Results are returned as dictionaries, with a key-value pair for each available
script parameter, and the following additional fields:

  * `RngRun`: the `--RngRun` value that was used for this simulation (used to
    set the "`seed`" of the simulator's random number generator);
  * `id`: an unique identifier for the simulation;
  * `elapsed_time`: the required time, in seconds, to run the simulation;
  * `stdout`: the output of the simulation script.

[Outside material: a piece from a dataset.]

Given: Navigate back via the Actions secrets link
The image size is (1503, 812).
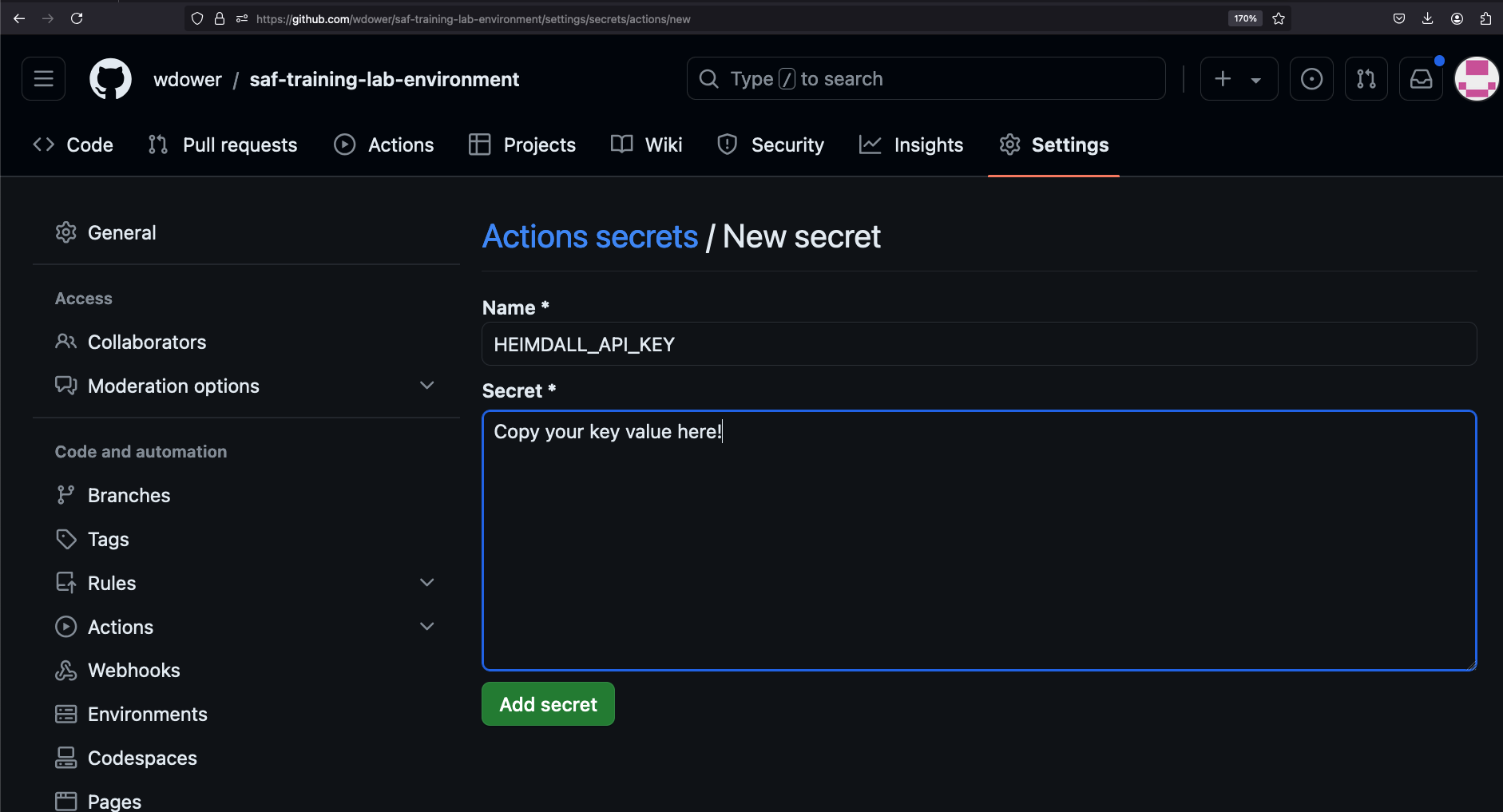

At its current state, the `SEM` library supports automatic parsing of the
`stdout` result field: in the following lines we will define a
`get_average_throughput` function, which transforms strings formatted like the
`stdout` field of the result above into float numbers containing the average
throughput measured by the simulation. `SEM` will then use the function to
automatically clean up the results before putting them in an `xarray`
structure::

  >>> def get_average_throughput(result):
  ...     # This function takes a result and parses its standard output to extract
  ...     # relevant information
  ...     return [float(result['output']['stdout'].split(" ")[-2])]

  >>> results = campaign.get_results_as_xarray(param_combinations,
  ...                                          get_average_throughput,
  ...                                          ['AvgThroughput'], runs=2)

      <xarray.DataArray (useRts: 2, mcs: 8, useShortGuardInterval: 2, runs: 2)>
      array([[[[10.8351 , 10.8057 , 10.8163 ],
              [11.849  , 11.8549 , 11.7901 ]],

              [...]

              [[35.2868 , 35.3763 , 35.3044 ],
              [36.4903 , 36.4137 , 36.4432 ]]]])
      Coordinates:
        * useRts                 (useRts) <U5 'false' 'true'
        * mcs                    (mcs) int64 0 1 2 3 4 5 6 7
        * useShortGuardInterval  (useShortGuardInterval) <U5 'false' 'true'
        * runs                   (runs) int64 0 1 2

Finally, we can easily plot the obtained results by appropriately slicing the
`DataArray`::

  >>> import matplotlib
  >>> matplotlib.use('Agg')
  >>> import matplotlib.pyplot as plt
  >>> import numpy as np
  >>> # Iterate over all possible parameter values
  >>> for useShortGuardInterval in [False, True]: # doctest: +SKIP
  ...   for useRts in [False, True]:
  ...       avg = results.sel(useShortGuardInterval=useShortGuardInterval,
  ...                         useRts=useRts).reduce(np.mean, 'runs')
  ...       std = results.sel(useShortGuardInterval=useShortGuardInterval,
  ...                         useRts=useRts).reduce(np.std, 'runs')
  ...       eb = plt.errorbar(x=param_combinations['mcs'], y=avg, yerr=6*std,
  ...                    label='SGI %s, RTS %s' % (useShortGuardInterval, useRts))
  ...       xlb = plt.xlabel('MCS')
  ...       ylb = plt.ylabel('Throughput [Mbit/s]')
  >>> legend = plt.legend(loc='best') # doctest: +SKIP
  >>> plt.savefig('docs/throughput.png') # doctest: +SKIP

.. figure:: throughput.png
    :width: 100%
    :align: center
    :figclass: align-center

    The plot obtained from the simulations.